The design usually follows two parts – High Level Design and Low Level Design but I will present a template which combines both.

Without further ado:


Overview (Optional)

Describe what is the purpose of the document and who is it for? Should people know anything before diving in? Is there any targeted audience (Tech vs Non Tech etc).

Problem

This is an important part of the document.

Explain the problem in hand which needs the solution. Don’t discuss the background, add that information in the Appendix. Share relevant information about the problem and tag the wiki documents the reader can go to, to understand more about the scenario. Avoid abbreviations and expect user has no prior knowledge about the problem in hand.

Tenets (Optional)

A tenet is a principle or belief that helps align teams and bring everyone into an agreement around critical questions. At Amazon, we add this section to go back to first principles while making a design decision. This is optional for small designs though.

Requirements

Describe all the requirements that the problem imposes. What is in scope for the proposed solution? Preferably write from the end user’s perspective. What are they expecting from this solution? List all the requirements that you can think about for the project / product and get them verified by the stakeholders.

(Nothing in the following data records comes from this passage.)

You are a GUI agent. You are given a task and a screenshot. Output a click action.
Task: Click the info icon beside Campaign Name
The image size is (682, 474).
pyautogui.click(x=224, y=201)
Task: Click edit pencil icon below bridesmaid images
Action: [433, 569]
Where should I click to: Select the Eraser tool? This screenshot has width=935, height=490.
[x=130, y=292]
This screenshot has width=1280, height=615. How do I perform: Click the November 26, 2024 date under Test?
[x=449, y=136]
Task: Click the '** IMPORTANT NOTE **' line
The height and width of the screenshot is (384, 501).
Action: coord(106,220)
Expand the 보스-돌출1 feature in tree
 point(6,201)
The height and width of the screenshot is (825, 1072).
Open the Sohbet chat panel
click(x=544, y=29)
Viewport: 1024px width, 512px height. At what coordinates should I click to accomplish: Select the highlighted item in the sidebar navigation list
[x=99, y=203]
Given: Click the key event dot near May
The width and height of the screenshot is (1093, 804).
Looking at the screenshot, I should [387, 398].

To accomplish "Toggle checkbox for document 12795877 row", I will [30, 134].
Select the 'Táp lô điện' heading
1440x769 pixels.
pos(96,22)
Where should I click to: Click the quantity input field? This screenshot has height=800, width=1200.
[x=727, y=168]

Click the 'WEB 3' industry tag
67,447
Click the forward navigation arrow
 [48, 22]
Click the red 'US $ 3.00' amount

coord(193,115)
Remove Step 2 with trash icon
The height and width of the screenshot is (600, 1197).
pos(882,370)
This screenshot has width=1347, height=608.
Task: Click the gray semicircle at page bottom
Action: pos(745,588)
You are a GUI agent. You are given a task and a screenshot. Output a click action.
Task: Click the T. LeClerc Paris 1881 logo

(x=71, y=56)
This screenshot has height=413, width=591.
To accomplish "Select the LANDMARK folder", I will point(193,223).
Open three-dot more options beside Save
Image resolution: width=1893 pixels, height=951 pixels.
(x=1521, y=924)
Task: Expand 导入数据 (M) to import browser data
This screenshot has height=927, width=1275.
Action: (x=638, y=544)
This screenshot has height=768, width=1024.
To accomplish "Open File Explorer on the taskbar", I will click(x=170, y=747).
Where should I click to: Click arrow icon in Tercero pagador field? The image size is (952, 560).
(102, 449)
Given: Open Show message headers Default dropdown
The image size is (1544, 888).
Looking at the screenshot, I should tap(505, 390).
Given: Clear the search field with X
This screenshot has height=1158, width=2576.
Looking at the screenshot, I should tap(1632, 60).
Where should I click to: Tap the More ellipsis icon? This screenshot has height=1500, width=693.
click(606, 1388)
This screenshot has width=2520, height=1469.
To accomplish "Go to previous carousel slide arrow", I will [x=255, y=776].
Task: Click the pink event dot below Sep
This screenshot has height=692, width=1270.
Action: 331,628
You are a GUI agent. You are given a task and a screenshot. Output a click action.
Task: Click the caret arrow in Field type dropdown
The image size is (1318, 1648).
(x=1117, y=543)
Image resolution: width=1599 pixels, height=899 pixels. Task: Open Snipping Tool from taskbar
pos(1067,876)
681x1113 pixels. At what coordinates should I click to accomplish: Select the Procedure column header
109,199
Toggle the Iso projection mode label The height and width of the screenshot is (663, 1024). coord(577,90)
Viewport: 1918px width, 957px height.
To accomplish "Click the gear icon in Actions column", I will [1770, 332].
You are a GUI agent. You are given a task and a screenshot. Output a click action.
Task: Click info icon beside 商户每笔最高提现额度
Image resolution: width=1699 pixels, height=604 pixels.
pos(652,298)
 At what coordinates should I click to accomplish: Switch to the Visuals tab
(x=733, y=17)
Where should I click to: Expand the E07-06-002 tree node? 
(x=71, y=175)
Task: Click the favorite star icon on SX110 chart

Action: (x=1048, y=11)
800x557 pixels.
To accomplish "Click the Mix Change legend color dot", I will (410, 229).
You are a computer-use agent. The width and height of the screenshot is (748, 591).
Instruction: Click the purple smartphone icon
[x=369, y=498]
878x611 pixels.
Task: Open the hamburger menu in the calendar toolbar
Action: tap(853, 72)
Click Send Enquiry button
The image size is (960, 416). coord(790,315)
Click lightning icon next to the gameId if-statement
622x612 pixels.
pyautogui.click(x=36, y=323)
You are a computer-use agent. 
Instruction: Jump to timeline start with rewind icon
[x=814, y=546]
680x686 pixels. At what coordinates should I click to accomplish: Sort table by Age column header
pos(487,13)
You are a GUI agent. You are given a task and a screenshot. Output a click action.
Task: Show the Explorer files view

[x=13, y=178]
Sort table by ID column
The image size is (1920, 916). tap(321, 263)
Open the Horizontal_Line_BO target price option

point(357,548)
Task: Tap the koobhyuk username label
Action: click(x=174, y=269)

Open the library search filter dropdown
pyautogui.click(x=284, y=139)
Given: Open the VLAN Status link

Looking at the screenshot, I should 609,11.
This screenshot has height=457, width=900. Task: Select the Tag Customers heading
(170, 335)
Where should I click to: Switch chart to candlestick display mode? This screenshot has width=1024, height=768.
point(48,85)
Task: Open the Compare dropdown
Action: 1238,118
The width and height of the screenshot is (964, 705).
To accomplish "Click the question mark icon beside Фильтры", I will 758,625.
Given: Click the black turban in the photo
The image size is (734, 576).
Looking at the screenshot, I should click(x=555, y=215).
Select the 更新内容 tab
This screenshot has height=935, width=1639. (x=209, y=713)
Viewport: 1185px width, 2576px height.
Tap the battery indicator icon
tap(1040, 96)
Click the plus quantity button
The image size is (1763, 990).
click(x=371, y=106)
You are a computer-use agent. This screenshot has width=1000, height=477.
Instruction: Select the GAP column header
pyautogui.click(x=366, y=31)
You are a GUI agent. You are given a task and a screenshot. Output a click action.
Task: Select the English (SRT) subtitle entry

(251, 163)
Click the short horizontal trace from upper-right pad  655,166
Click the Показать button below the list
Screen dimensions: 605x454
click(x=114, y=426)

Sometimes it helps to add use cases:

  • As a Retail Website user, I want to be able to add product to my cart.
  • As a financial analyst I want monthly report to be generated in under 5 minutes.
  • As an on-call engineer I need to have a dashboard representing the health of a system by region.

Out of Scope

Requirements describe what is in scope of the project however in some cases it is worth explaining what is out of scope to help reader deeper understand decision making framework and avoid unnecessary questions.

Success Criteria

Imagine the solution is in production already. How will you evaluate the success of the product? What data can you use?
For example:

  • Time-to-Market reduced by 90%.
  • The solution can scale to 10,000 users with 100ms P90 latency.

Architecture

Describe the architecture of the solution with explanatory text, bullet points and diagrams. Try to avoid using too many lists or only diagrams with no text. A good design should balance a substantial amount of explanation with few key diagrams and lists. Also mention why this design is the recommended solution for the problem in hand.

High-Level Overview (HLD)

Start with the overview of high-level design. Make a list of system components. Focus on logical components of the solution rather than particular technology.
Good example:

  • Data Ingestion service
  • Data storage
  • Web UI
  • Notification service
  • Export functionality

Bad example:

  • DynamoDB
  • ReactJS

Creating a diagram for a high-level overview is always a good idea.

API Design

List all the APIs through which users / services will interact with this product / service. Mention the payloads, verbs, versions for each API. How can this API model evolve in future? How will customers interact with these?

This section can evolve during the implementation so even if you keep some aspects for later, that’s fine.

Data Storage and Model

What data model will you be using? Which database is suitable for this? Evaluate how much data the system will be processing. Make a future growth forecast. Prove that the solution will scale to the needs of the business in 3-5 years.

Also think about data pipelines, data ingestion and pre-processing, storage layer etc.

Application / Component Level Design (LLD)

Dive deeper into the design of each individual component in following sections. Add components, data flow and control flow diagrams – whatever is applicable.

Dependencies

Be explicit about the other systems you’re interacting with. Are they internal or external? They contain huge number of risks because you have no control over those systems. They require thorough analysis and risk mitigation.
Share your assumptions about dependencies. For instance, we assume Service A will be able to handle 50,000 TPS, and etc.

Design Alternatives Considered

Talk about all the different design alternatives – combination of different Infrastructure platforms, databases, service frameworks, logical approaches etc – you considered and mention the recommended one which you think will be best suited for this project and why.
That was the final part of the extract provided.